◆ Available data
--- START ---

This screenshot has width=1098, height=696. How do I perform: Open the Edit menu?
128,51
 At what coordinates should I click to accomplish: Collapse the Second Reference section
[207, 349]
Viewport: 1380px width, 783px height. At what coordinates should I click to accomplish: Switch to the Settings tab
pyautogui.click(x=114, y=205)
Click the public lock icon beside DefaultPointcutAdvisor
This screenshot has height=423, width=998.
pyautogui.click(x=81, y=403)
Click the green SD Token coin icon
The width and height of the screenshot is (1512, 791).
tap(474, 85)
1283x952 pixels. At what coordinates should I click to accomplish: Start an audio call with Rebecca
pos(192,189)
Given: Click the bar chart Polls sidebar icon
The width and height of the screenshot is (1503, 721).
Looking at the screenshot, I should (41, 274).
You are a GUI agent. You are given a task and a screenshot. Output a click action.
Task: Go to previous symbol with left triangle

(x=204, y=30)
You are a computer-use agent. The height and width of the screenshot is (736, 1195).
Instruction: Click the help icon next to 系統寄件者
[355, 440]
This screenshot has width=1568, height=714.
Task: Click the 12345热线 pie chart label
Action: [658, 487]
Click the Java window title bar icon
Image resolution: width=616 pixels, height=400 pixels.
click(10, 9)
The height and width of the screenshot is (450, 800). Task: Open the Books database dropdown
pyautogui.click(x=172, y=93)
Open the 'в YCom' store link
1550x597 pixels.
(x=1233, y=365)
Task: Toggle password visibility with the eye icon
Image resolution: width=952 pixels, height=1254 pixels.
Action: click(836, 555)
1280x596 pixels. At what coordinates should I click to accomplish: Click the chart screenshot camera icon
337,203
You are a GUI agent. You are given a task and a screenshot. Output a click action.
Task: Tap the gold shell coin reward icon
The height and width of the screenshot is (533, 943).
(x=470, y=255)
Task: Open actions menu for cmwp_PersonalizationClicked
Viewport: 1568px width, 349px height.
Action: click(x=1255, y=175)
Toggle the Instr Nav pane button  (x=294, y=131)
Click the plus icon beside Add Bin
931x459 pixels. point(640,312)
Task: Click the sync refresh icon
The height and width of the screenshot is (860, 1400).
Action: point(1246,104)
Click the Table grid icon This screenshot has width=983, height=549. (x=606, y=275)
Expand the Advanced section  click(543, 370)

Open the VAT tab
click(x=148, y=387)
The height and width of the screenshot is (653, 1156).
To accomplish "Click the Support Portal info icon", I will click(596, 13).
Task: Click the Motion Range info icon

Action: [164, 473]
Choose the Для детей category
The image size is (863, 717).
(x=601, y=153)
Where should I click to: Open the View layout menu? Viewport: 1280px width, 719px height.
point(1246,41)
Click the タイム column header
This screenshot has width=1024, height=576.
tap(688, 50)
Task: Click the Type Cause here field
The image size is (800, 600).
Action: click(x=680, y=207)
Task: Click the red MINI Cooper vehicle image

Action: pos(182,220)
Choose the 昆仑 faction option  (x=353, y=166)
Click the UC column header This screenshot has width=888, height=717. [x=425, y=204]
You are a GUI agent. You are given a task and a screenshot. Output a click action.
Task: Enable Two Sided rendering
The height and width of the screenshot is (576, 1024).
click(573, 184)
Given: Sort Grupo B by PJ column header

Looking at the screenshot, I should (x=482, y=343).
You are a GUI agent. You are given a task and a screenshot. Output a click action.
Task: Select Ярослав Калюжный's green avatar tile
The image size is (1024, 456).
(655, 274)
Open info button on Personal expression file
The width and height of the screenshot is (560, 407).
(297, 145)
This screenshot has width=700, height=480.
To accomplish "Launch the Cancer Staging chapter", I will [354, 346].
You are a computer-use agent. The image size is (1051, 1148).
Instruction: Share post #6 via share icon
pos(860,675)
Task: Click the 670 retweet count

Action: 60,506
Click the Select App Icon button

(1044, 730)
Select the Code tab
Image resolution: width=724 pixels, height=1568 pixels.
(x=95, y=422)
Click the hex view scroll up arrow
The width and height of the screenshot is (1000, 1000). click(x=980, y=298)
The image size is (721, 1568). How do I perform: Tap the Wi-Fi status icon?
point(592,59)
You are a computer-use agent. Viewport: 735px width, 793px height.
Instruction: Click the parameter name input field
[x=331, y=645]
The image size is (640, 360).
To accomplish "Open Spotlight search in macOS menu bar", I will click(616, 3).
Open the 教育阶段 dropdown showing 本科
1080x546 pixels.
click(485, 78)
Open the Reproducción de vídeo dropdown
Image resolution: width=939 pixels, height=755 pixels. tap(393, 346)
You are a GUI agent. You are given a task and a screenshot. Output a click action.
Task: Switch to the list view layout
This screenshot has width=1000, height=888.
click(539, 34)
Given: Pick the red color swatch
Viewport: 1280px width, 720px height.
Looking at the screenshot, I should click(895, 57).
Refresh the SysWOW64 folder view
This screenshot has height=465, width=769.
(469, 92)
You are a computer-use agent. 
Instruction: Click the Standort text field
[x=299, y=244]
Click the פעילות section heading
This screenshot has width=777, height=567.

--- END ---

Repeat the data exactly, with every line included.

This screenshot has width=1098, height=696. How do I perform: Open the Edit menu?
128,51
 At what coordinates should I click to accomplish: Collapse the Second Reference section
[207, 349]
Viewport: 1380px width, 783px height. At what coordinates should I click to accomplish: Switch to the Settings tab
pyautogui.click(x=114, y=205)
Click the public lock icon beside DefaultPointcutAdvisor
This screenshot has height=423, width=998.
pyautogui.click(x=81, y=403)
Click the green SD Token coin icon
The width and height of the screenshot is (1512, 791).
tap(474, 85)
1283x952 pixels. At what coordinates should I click to accomplish: Start an audio call with Rebecca
pos(192,189)
Given: Click the bar chart Polls sidebar icon
The width and height of the screenshot is (1503, 721).
Looking at the screenshot, I should (41, 274).
You are a GUI agent. You are given a task and a screenshot. Output a click action.
Task: Go to previous symbol with left triangle

(x=204, y=30)
You are a computer-use agent. The height and width of the screenshot is (736, 1195).
Instruction: Click the help icon next to 系統寄件者
[355, 440]
This screenshot has width=1568, height=714.
Task: Click the 12345热线 pie chart label
Action: [658, 487]
Click the Java window title bar icon
Image resolution: width=616 pixels, height=400 pixels.
click(10, 9)
The height and width of the screenshot is (450, 800). Task: Open the Books database dropdown
pyautogui.click(x=172, y=93)
Open the 'в YCom' store link
1550x597 pixels.
(x=1233, y=365)
Task: Toggle password visibility with the eye icon
Image resolution: width=952 pixels, height=1254 pixels.
Action: click(836, 555)
1280x596 pixels. At what coordinates should I click to accomplish: Click the chart screenshot camera icon
337,203
You are a GUI agent. You are given a task and a screenshot. Output a click action.
Task: Tap the gold shell coin reward icon
The height and width of the screenshot is (533, 943).
(x=470, y=255)
Task: Open actions menu for cmwp_PersonalizationClicked
Viewport: 1568px width, 349px height.
Action: click(x=1255, y=175)
Toggle the Instr Nav pane button  (x=294, y=131)
Click the plus icon beside Add Bin
931x459 pixels. point(640,312)
Task: Click the sync refresh icon
The height and width of the screenshot is (860, 1400).
Action: point(1246,104)
Click the Table grid icon This screenshot has width=983, height=549. (x=606, y=275)
Expand the Advanced section  click(543, 370)

Open the VAT tab
click(x=148, y=387)
The height and width of the screenshot is (653, 1156).
To accomplish "Click the Support Portal info icon", I will click(596, 13).
Task: Click the Motion Range info icon

Action: [164, 473]
Choose the Для детей category
The image size is (863, 717).
(x=601, y=153)
Where should I click to: Open the View layout menu? Viewport: 1280px width, 719px height.
point(1246,41)
Click the タイム column header
This screenshot has width=1024, height=576.
tap(688, 50)
Task: Click the Type Cause here field
The image size is (800, 600).
Action: click(x=680, y=207)
Task: Click the red MINI Cooper vehicle image

Action: pos(182,220)
Choose the 昆仑 faction option  (x=353, y=166)
Click the UC column header This screenshot has width=888, height=717. [x=425, y=204]
You are a GUI agent. You are given a task and a screenshot. Output a click action.
Task: Enable Two Sided rendering
The height and width of the screenshot is (576, 1024).
click(573, 184)
Given: Sort Grupo B by PJ column header

Looking at the screenshot, I should (x=482, y=343).
You are a GUI agent. You are given a task and a screenshot. Output a click action.
Task: Select Ярослав Калюжный's green avatar tile
The image size is (1024, 456).
(655, 274)
Open info button on Personal expression file
The width and height of the screenshot is (560, 407).
(297, 145)
This screenshot has width=700, height=480.
To accomplish "Launch the Cancer Staging chapter", I will [354, 346].
You are a computer-use agent. The image size is (1051, 1148).
Instruction: Share post #6 via share icon
pos(860,675)
Task: Click the 670 retweet count

Action: 60,506
Click the Select App Icon button

(1044, 730)
Select the Code tab
Image resolution: width=724 pixels, height=1568 pixels.
(x=95, y=422)
Click the hex view scroll up arrow
The width and height of the screenshot is (1000, 1000). click(x=980, y=298)
The image size is (721, 1568). How do I perform: Tap the Wi-Fi status icon?
point(592,59)
You are a computer-use agent. Viewport: 735px width, 793px height.
Instruction: Click the parameter name input field
[x=331, y=645]
The image size is (640, 360).
To accomplish "Open Spotlight search in macOS menu bar", I will click(616, 3).
Open the 教育阶段 dropdown showing 本科
1080x546 pixels.
click(485, 78)
Open the Reproducción de vídeo dropdown
Image resolution: width=939 pixels, height=755 pixels. tap(393, 346)
You are a GUI agent. You are given a task and a screenshot. Output a click action.
Task: Switch to the list view layout
This screenshot has width=1000, height=888.
click(539, 34)
Given: Pick the red color swatch
Viewport: 1280px width, 720px height.
Looking at the screenshot, I should click(895, 57).
Refresh the SysWOW64 folder view
This screenshot has height=465, width=769.
(469, 92)
You are a computer-use agent. 
Instruction: Click the Standort text field
[x=299, y=244]
Click the פעילות section heading
This screenshot has width=777, height=567.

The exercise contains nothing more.